I also like the portobello quesadilla ($8), a four-slice turnover with nicely melded mushroom and cheese flavors. Wood-roasted-chicken-and-seasonal-vegetable soup ($5) is a rather salty and peppery bowl of cream of chicken with carrots, broccoli, and onions. A beet-and-goat-cheese salad ($7) is something of a best buy. Although the beets taste boiled rather than roasted, there are lots of them, lots of shaved-ricotta salata, and lots and lots of field greens.

The breadbasket is full of a cake-like white bread, which I don’t favor, but the main dishes bring so many kinds of potatoes that it won’t matter much. With a special broiled salmon fillet ($19), we got the "lobster mashed potatoes" ($5/side), which actually contain chunks of lobster and are nicely flavored by lobster broth. The salmon was white-colored, possibly wild, certainly nicely made. Rounding out the platter was very carefully grilled asparagus ($5/side).

We also got the asparagus on a "cider-brined double-cut pork chop" ($19), the obvious choice for pork-barrel pols. Joking aside, it’s an excellent piece of meat, if somewhat better done than the ordered "medium," and juicy but not over-salted from the brining step. The classic mushroom gravy is ideal. The potatoes on this one are scalloped, as were the potatoes with a special on poached halibut ($20), one of the best-flavored pieces of fish I’ve had this year, served over a salty but effective white-bean ragout.

My favorite among the seafood, though, was seared scallops ($20), genuinely seared and highly flavored sea scallops — it’s that season on Georges Bank — served with the asparagus and a kind of fried potato pancake.

The wine list at Scollay Square is really a treat, and wines are served in very large glasses to show off the aromatics. The 2000 Liberty School Syrah ($8/glass; $28/bottle) showed why it’s worth growing Rhône grapes in California, why it’s worth letting wines age a little, and what a basket of fruit, berry, and chocolate-cedar aromas you can get out of the combination. A 1999 Beaulieu Vineyards Napa Merlot ($9/$30) had as spicy a nose as some Bordeaux, while a Buckley’s Merlot ($6/$22) was in the more familiar soft style of California merlots. My lone white, the Phillips Viognier EXP ($9/$30), was as piny and floral as a New Zealand sauvignon blanc, another good argument for Rhône grapes in California style. Wines here are served in little carafes, so you can add to the giant glasses as you please. There’s no reason not to do this all at once, given the size of the glasses, but the carafes make it easier for the bar to keep a uniform pour. Coffee ($3) and decaf ($3) are very good, but tea ($3) has you select from a box, then hurry to get your bag into a mug of hot water.

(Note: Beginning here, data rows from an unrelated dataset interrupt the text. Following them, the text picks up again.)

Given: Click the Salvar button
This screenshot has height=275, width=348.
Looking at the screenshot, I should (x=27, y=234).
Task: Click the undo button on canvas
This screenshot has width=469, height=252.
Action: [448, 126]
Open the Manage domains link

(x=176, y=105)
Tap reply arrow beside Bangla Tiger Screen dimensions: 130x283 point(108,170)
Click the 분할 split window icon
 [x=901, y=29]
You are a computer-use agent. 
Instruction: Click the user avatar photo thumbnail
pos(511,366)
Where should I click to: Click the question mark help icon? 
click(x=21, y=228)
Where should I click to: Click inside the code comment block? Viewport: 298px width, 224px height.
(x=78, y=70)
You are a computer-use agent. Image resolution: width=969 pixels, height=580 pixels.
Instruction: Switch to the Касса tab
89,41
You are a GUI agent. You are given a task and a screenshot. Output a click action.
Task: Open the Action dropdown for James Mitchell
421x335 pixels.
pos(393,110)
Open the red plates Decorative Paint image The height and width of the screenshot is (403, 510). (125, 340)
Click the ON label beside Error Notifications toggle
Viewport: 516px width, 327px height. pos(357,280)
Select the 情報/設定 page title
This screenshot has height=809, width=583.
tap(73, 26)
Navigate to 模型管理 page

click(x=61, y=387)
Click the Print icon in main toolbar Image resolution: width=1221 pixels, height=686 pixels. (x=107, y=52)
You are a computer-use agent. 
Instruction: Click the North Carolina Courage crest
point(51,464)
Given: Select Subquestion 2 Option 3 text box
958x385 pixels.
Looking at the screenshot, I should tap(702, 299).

Desserts are something of a letdown, although they’re popular combinations with food of this kind. The chocolate mini-bundt cake ($6) is sort of molten and very chocolaty, but it feels to me like eating half-cooked batter. The white-chocolate bread pudding ($6) is eggy and rich, but the subtlety of white chocolate is lost — it’s just bread pudding. A New York cheesecake ($6) is heavy and rich and, well, heavy.

Because we were big spenders on a slow Sunday night, or because someone saw me taking notes, or because the management is determined to please — probably the latter — we also had a complimentary round of Banfi Rosa Regale as a dessert wine. This is a sweet, red version of Asti Spumante, and very good with dessert, for dessert, after dessert, or on a day when someone is eating dessert, somewhere...

Service at Scollay Square is very good, even as it fills up. Servers are dressed in black with white ties, more a nod to New York wise guys than to the old Scollay Square crowd, but it shows attention to detail. Our server explained the menu well, catered to odd tastes, and never missed a trick, without being obtrusive. The atmosphere in general is better than it might seem. There’s lots of noise with an open kitchen, plus hardwood floors and high ceilings, plus background music. Glowing neon and bright lights (only one silent sports TV), along with old hotel-lobby art nouveau mirrors, make up at least some of the décor. But all this activity seems to create a kind of privacy for the well-spaced tables. You could buy or sell a vote here, but you could also have a nice dinner out.